Improving Word Representation by Tuning Word2Vec Parameters with Deep Learning Model

TEZGİDER M., Yildiz B., AYDIN G.

International Conference on Artificial Intelligence and Data Processing (IDAP), Malatya, Türkiye, 28 - 30 Eylül 2018, (Tam Metin Bildiri)

Yayın Türü: Bildiri / Tam Metin Bildiri
Cilt numarası:
Basıldığı Şehir: Malatya
Basıldığı Ülke: Türkiye
Hacettepe Üniversitesi Adresli: Evet

Özet

Deep learning has become one of the most popular machine learning methods. The success in the text processing, analysis and classification has been significantly enhanced by using deep learning.
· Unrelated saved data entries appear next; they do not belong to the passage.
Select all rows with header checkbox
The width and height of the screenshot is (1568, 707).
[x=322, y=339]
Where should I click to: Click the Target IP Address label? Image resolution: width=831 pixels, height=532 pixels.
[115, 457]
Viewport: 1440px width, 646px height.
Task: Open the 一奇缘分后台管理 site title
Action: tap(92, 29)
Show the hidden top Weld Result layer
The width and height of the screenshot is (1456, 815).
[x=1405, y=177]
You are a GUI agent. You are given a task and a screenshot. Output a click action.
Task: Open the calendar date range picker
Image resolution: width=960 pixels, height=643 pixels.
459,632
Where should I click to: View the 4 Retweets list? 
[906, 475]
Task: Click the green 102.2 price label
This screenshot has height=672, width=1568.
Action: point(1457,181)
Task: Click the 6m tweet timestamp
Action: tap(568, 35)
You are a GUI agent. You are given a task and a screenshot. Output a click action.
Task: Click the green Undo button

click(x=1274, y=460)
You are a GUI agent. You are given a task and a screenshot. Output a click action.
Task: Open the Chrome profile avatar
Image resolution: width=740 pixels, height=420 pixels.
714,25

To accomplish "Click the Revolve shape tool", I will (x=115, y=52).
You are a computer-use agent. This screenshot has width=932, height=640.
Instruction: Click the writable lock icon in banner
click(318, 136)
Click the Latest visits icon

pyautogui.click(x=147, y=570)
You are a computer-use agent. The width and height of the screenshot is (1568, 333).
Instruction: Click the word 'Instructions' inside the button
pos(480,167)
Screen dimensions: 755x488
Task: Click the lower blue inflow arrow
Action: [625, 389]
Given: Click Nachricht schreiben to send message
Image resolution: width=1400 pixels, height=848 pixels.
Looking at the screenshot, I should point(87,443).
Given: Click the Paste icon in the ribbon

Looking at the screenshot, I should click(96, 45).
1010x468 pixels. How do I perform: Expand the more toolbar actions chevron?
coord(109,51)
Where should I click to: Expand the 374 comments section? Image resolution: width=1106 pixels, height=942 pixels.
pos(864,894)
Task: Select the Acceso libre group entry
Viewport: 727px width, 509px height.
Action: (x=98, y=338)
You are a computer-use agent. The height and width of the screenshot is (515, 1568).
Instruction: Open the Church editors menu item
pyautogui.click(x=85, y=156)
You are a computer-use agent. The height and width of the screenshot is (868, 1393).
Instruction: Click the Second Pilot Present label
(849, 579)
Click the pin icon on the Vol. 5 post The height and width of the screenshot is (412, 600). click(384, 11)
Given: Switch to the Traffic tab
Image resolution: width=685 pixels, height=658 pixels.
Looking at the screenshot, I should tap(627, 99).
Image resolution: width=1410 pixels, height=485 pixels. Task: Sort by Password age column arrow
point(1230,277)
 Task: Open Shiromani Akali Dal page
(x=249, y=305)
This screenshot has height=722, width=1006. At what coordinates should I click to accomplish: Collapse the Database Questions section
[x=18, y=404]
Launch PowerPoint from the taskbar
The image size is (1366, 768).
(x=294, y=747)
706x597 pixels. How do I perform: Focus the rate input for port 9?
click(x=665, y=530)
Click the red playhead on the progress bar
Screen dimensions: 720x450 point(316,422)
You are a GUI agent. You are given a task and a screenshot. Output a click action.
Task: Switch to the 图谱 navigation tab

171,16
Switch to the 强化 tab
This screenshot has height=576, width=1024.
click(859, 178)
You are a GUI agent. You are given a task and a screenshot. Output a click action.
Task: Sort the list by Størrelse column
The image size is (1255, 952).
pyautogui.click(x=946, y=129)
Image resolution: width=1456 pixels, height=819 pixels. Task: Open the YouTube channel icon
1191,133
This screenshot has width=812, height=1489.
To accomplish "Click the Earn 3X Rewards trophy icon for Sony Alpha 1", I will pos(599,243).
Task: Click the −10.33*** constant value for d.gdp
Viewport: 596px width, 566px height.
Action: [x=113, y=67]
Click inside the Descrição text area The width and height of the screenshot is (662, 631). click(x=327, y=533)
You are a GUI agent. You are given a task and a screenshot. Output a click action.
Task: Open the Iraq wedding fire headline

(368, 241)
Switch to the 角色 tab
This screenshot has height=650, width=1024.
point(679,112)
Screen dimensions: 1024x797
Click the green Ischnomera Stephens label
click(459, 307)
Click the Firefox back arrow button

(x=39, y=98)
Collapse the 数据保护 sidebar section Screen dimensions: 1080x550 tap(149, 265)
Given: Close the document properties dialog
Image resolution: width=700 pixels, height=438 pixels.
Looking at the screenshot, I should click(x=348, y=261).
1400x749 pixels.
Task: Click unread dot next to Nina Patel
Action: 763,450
This success is contributed by the quality of the word representations. TFIDF, FastText, Glove and Word2Vec are used for the word representation. In this work, we aimed to improve word representations by tuning Word2Vec parameters. The success of the word representations was measured by using a deep learning classification model. The minimum word count, vector size and window size parameters of Word2Vec were used for the measurement. 2,8 million Turkish texts consisting of 243 million words to create word embedding (word representations) and around 263 thousand documents consisting of 15 different classes for classification were used. We observed that correctly selected parameters increased the word representation quality and thus the accuracy of classification.